» **DATA TO EXAMINE**
[Start of Attachment]

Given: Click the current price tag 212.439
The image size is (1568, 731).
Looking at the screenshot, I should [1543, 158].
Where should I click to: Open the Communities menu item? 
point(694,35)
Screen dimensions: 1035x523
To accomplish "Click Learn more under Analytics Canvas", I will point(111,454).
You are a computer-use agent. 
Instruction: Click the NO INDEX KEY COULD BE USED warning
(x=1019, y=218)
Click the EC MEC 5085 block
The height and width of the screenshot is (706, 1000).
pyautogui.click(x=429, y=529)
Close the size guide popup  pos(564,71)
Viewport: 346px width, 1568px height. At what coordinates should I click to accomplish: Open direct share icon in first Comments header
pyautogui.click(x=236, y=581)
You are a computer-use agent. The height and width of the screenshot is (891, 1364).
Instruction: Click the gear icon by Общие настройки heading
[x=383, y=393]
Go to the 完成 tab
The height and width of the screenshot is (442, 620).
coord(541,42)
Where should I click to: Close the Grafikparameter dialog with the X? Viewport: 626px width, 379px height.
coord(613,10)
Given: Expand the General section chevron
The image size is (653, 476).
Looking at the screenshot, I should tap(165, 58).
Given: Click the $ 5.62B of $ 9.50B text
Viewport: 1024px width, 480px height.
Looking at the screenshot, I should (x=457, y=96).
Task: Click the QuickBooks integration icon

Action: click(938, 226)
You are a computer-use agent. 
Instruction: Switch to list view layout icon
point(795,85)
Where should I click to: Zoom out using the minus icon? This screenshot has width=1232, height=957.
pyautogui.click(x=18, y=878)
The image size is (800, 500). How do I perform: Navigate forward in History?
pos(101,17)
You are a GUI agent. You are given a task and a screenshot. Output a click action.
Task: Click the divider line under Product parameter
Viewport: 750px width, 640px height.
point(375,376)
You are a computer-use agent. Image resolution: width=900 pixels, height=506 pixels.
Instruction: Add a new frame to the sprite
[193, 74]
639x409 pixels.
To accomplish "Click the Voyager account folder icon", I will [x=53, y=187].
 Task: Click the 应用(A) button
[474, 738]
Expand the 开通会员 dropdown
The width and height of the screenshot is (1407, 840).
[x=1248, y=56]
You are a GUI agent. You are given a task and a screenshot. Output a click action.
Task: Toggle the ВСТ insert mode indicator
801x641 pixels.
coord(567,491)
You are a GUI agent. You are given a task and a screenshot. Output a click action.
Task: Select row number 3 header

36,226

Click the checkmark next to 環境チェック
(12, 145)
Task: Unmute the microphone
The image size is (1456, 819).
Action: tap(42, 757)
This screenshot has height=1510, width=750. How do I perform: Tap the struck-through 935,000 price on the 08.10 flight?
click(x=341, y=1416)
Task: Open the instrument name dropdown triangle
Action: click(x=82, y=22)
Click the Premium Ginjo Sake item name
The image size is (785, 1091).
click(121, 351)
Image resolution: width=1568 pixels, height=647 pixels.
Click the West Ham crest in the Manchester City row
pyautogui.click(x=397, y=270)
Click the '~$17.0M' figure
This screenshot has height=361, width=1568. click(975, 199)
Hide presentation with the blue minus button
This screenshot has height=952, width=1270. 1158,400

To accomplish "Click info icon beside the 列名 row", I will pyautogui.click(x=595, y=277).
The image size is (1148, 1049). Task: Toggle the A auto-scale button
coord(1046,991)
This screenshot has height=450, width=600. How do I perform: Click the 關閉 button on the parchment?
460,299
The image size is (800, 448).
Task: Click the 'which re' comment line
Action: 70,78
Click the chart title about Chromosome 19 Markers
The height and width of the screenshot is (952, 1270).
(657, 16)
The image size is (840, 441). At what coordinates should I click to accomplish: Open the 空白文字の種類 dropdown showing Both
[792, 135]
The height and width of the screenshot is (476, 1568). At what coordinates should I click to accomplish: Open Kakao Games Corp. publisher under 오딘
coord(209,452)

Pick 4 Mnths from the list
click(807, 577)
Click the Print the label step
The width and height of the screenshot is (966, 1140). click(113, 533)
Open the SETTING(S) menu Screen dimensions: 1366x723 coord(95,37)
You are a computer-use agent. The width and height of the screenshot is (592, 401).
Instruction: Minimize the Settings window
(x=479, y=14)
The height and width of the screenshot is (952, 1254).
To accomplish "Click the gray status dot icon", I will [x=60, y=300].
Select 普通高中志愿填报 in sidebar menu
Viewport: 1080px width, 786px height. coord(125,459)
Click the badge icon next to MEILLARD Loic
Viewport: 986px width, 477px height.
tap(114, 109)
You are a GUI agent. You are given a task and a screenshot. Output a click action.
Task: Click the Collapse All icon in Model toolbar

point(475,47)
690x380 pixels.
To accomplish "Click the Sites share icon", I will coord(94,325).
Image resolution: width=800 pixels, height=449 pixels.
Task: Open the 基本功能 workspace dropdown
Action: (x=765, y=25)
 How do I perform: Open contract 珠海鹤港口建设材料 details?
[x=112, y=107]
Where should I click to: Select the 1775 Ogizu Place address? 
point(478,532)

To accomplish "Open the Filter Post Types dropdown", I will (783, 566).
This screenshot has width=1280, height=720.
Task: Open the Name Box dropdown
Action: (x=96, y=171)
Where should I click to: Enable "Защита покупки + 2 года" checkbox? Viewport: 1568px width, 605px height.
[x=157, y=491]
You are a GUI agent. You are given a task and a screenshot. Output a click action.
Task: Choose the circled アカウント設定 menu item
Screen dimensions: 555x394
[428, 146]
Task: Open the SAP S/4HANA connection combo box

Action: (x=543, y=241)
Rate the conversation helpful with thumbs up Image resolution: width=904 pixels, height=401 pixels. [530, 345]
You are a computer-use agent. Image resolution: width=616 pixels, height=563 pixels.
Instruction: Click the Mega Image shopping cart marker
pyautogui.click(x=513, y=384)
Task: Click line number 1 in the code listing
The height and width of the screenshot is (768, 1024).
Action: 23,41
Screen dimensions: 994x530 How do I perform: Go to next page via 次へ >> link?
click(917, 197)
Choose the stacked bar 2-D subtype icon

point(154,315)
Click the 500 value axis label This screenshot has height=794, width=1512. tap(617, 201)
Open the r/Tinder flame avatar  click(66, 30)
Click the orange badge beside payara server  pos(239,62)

[End of Attachment]

» **WORK REQUIRED**
The answer must be all the lines above that hold the word "beside".

» **SOLUTION TO THIS PROBLEM**
To accomplish "Click info icon beside the 列名 row", I will pyautogui.click(x=595, y=277).
Click the orange badge beside payara server  pos(239,62)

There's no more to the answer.